• Records supplied:
========

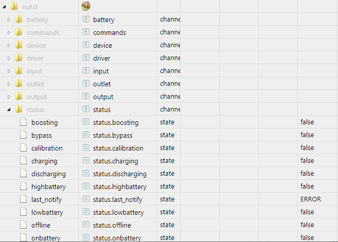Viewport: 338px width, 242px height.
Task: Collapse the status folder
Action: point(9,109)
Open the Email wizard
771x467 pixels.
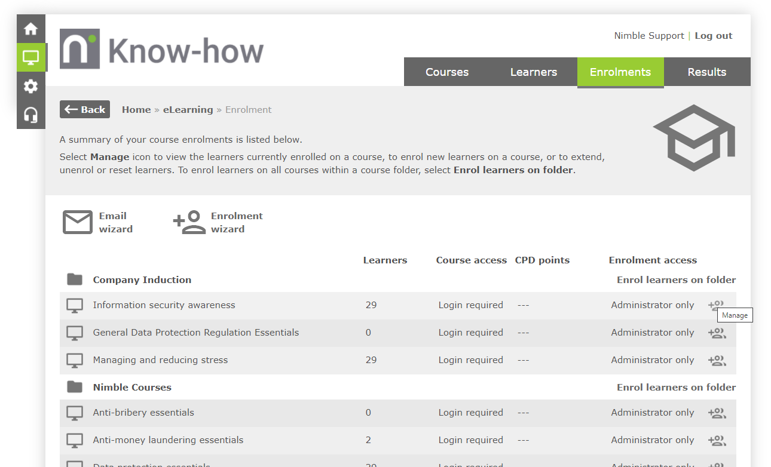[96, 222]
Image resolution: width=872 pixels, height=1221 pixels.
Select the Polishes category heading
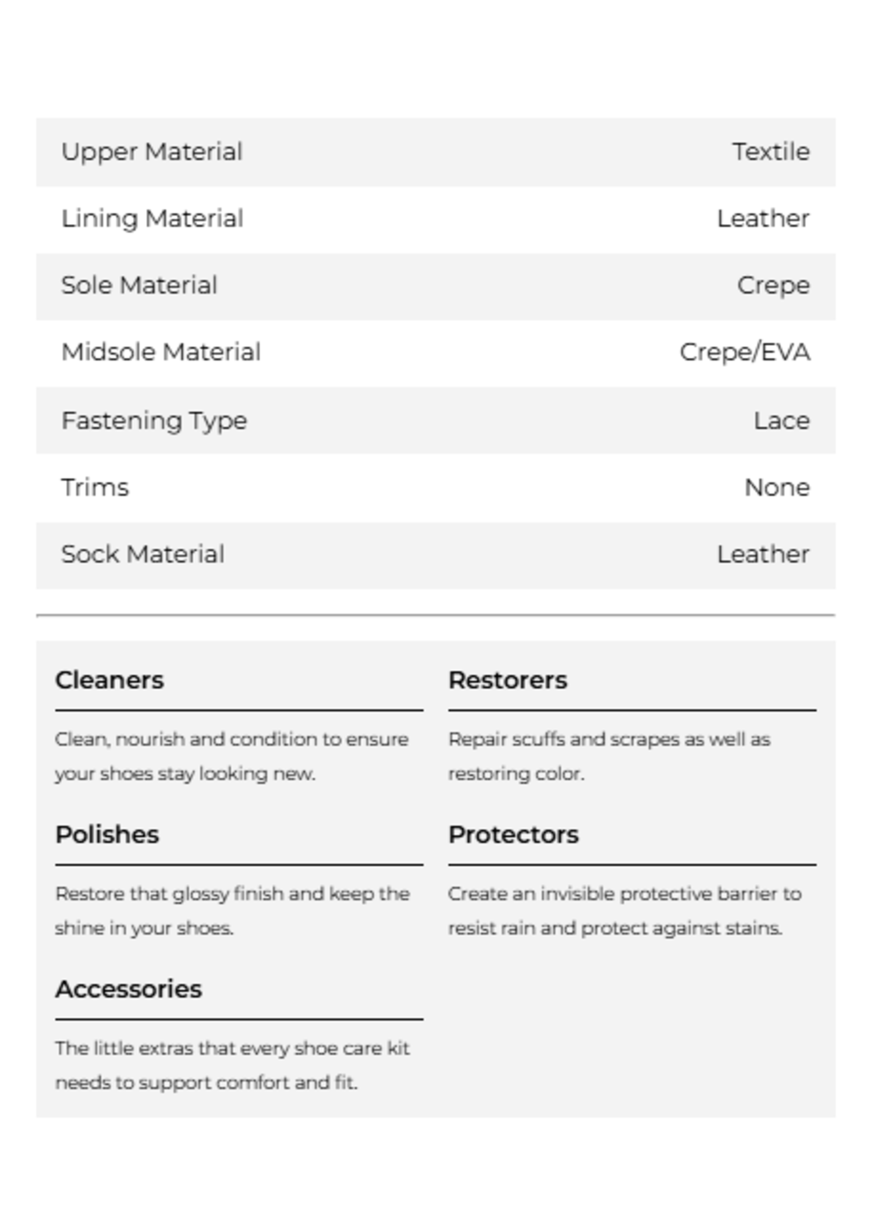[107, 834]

========

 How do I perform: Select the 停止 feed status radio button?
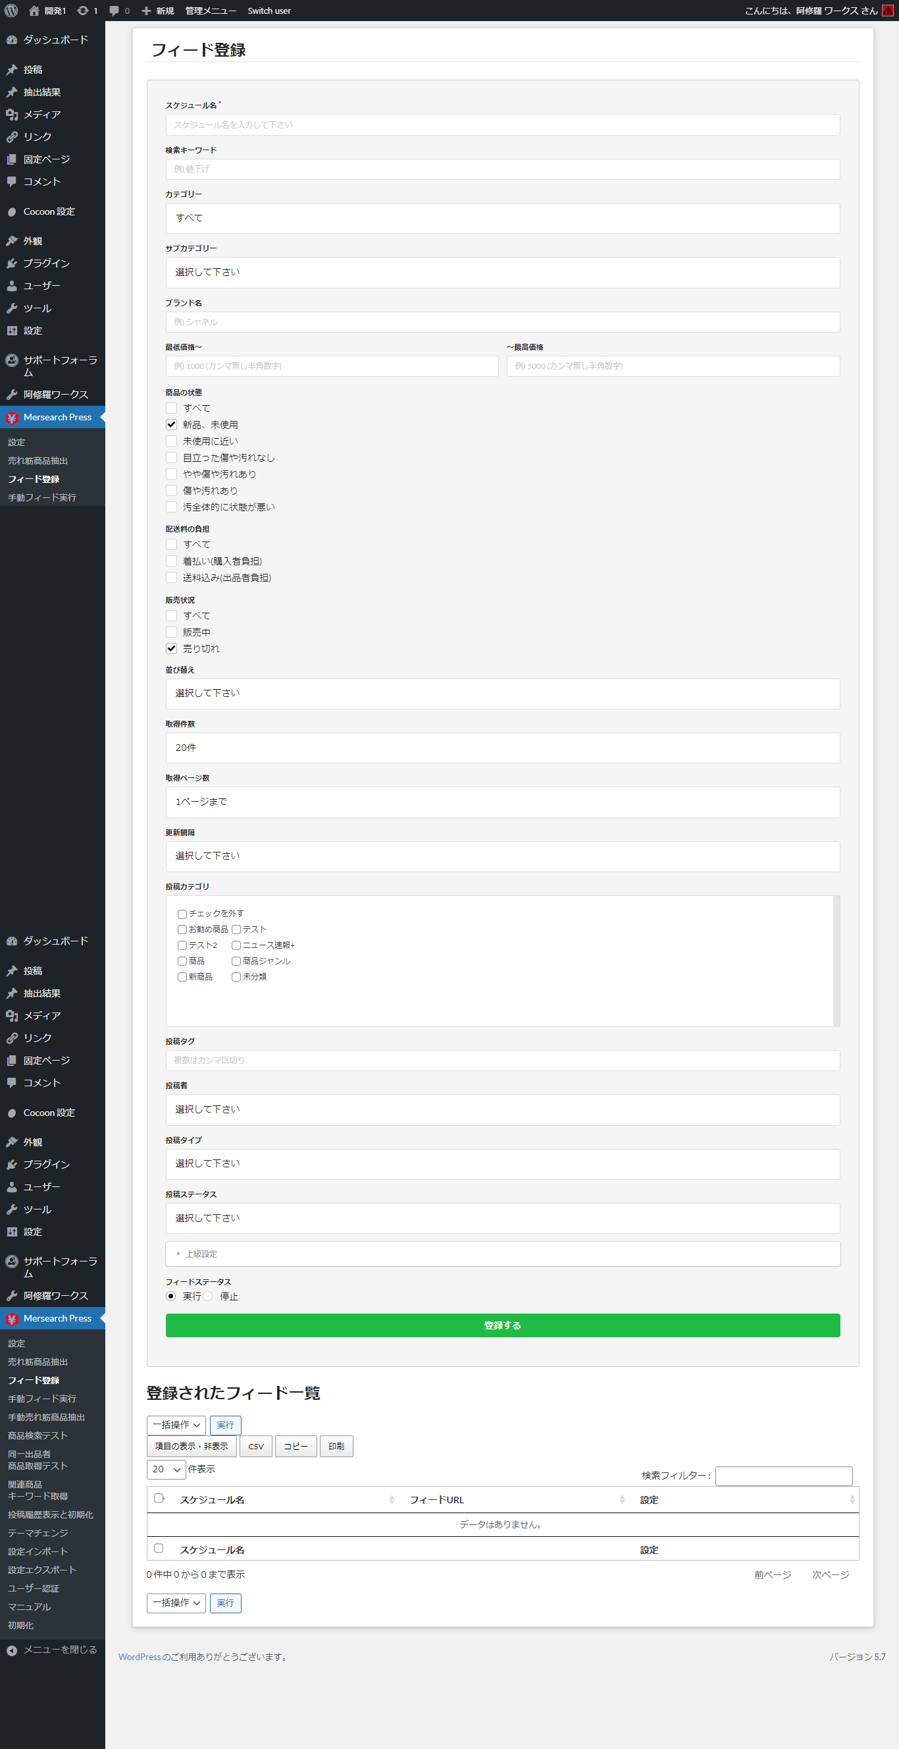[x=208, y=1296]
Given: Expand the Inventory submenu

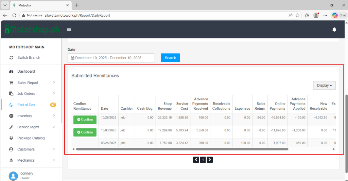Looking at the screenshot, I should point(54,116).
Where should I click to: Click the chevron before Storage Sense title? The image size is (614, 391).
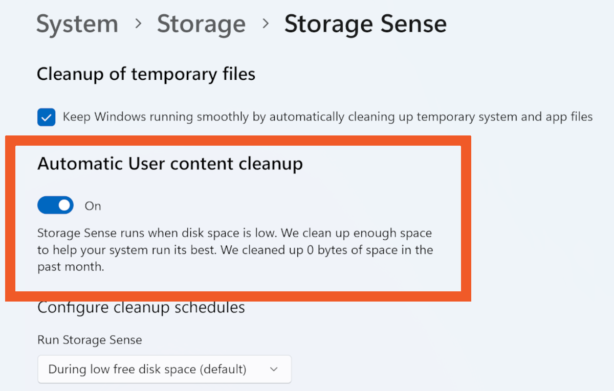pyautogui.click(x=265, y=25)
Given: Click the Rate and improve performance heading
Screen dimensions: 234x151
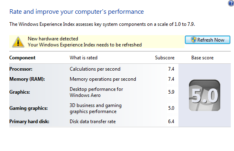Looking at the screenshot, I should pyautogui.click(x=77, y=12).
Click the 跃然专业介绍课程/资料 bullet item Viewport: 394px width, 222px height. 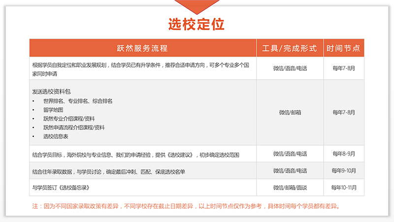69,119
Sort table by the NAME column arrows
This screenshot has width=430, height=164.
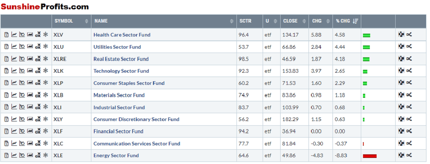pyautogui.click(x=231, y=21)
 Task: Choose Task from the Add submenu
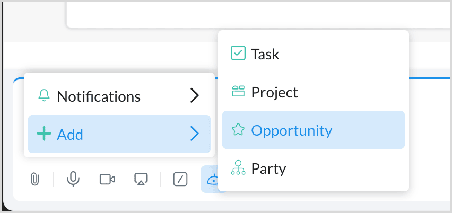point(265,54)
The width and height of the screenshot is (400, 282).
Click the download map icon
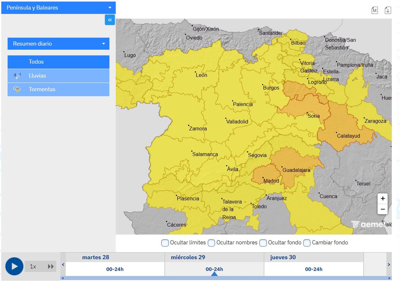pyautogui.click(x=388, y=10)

========

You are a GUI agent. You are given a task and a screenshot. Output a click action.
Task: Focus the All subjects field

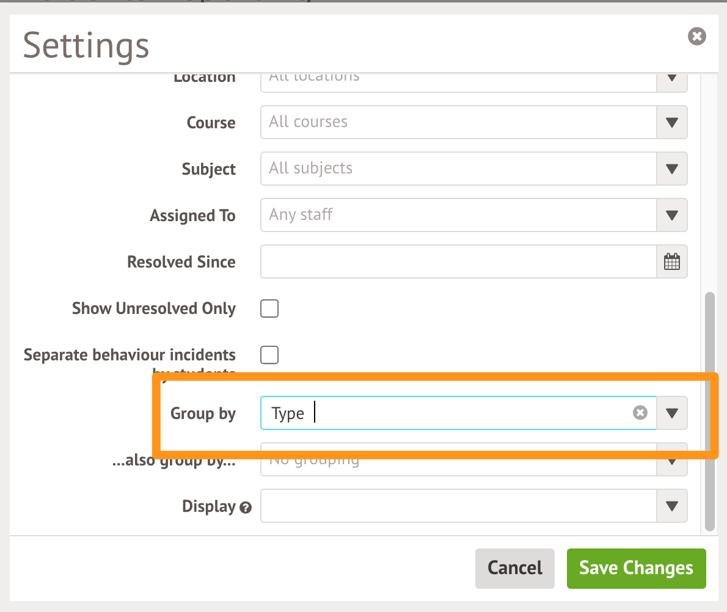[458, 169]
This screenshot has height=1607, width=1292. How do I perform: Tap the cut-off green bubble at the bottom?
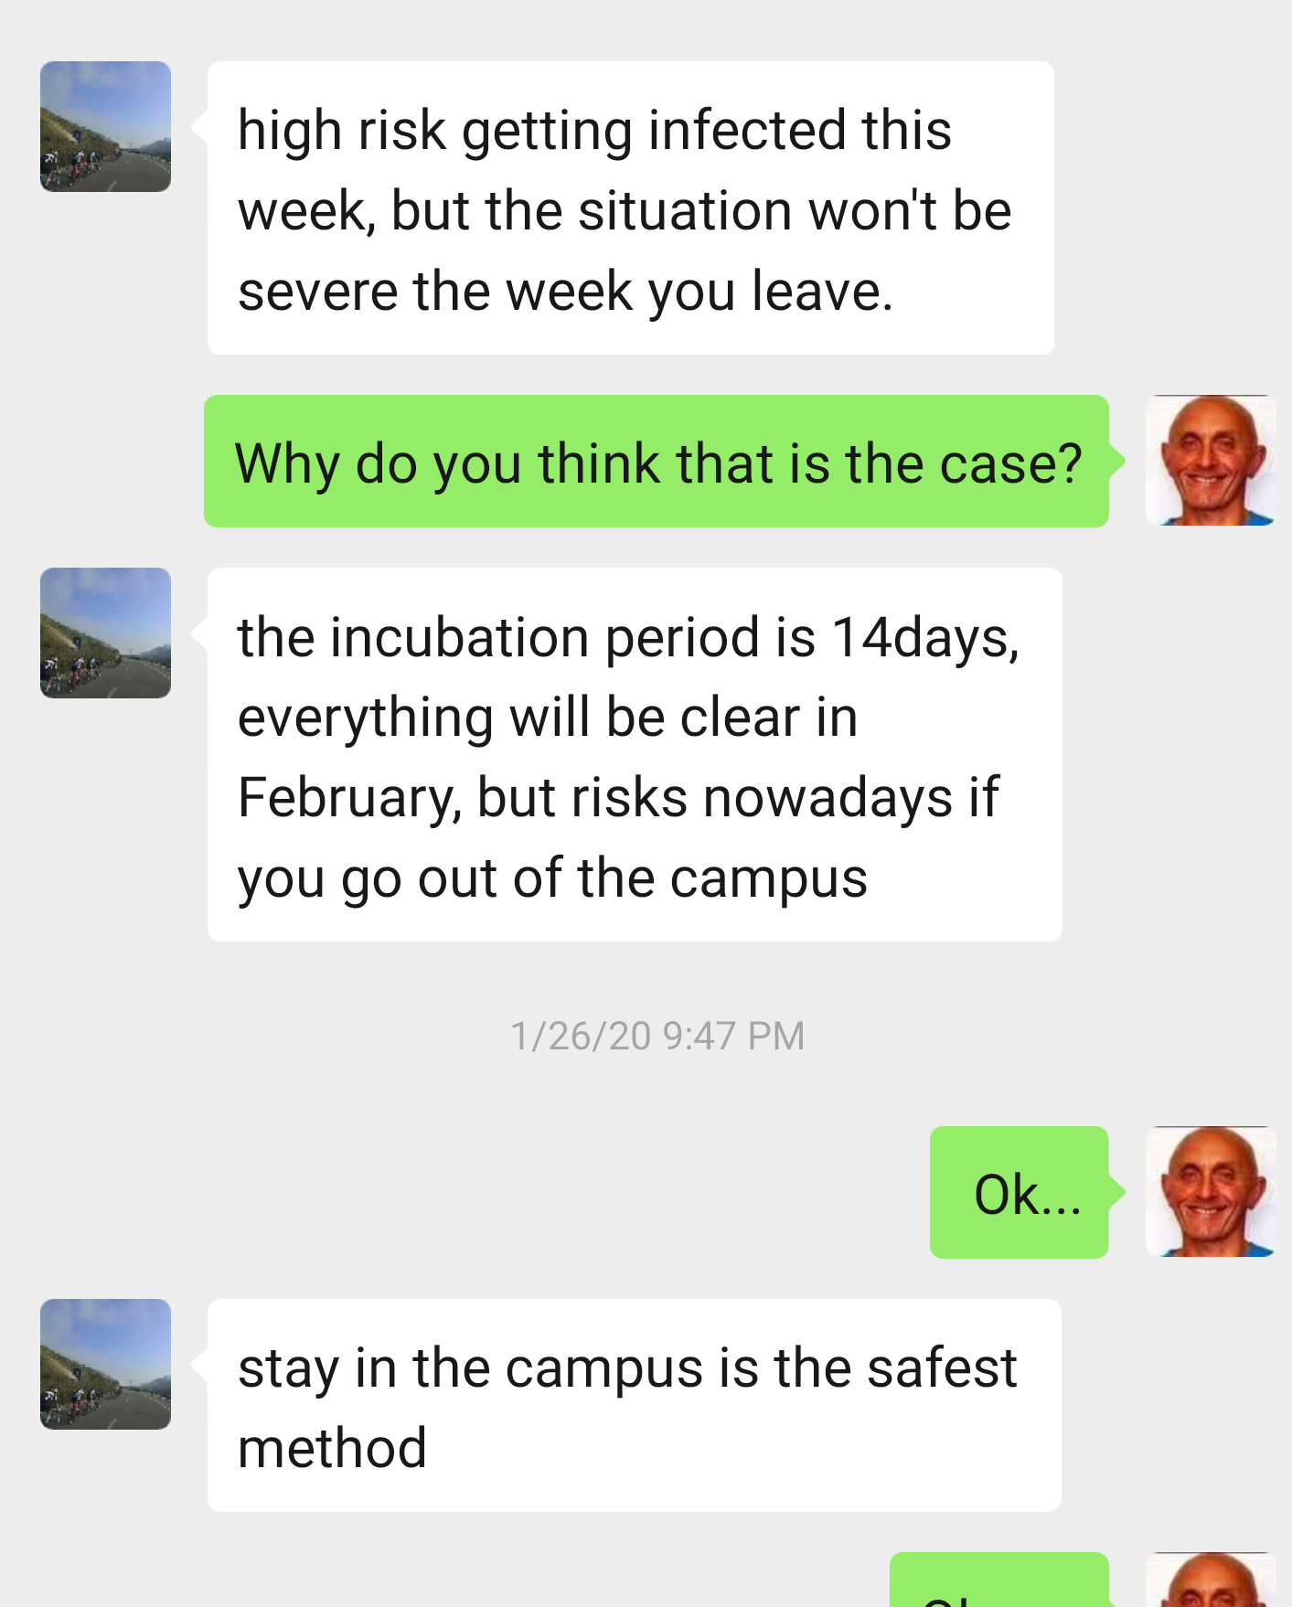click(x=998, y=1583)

========

Every line above from the one with "How do I perform: Select" down to the one with "Given: Click the" must be written out exactly, and no picture may appear.

 How do I perform: Select the 停止 feed status radio button?
[x=208, y=1296]
Given: Expand the Inventory submenu

Looking at the screenshot, I should point(54,116).
Where should I click to: Click the chevron before Storage Sense title? The image size is (614, 391).
pyautogui.click(x=265, y=25)
Given: Click the Rate and improve performance heading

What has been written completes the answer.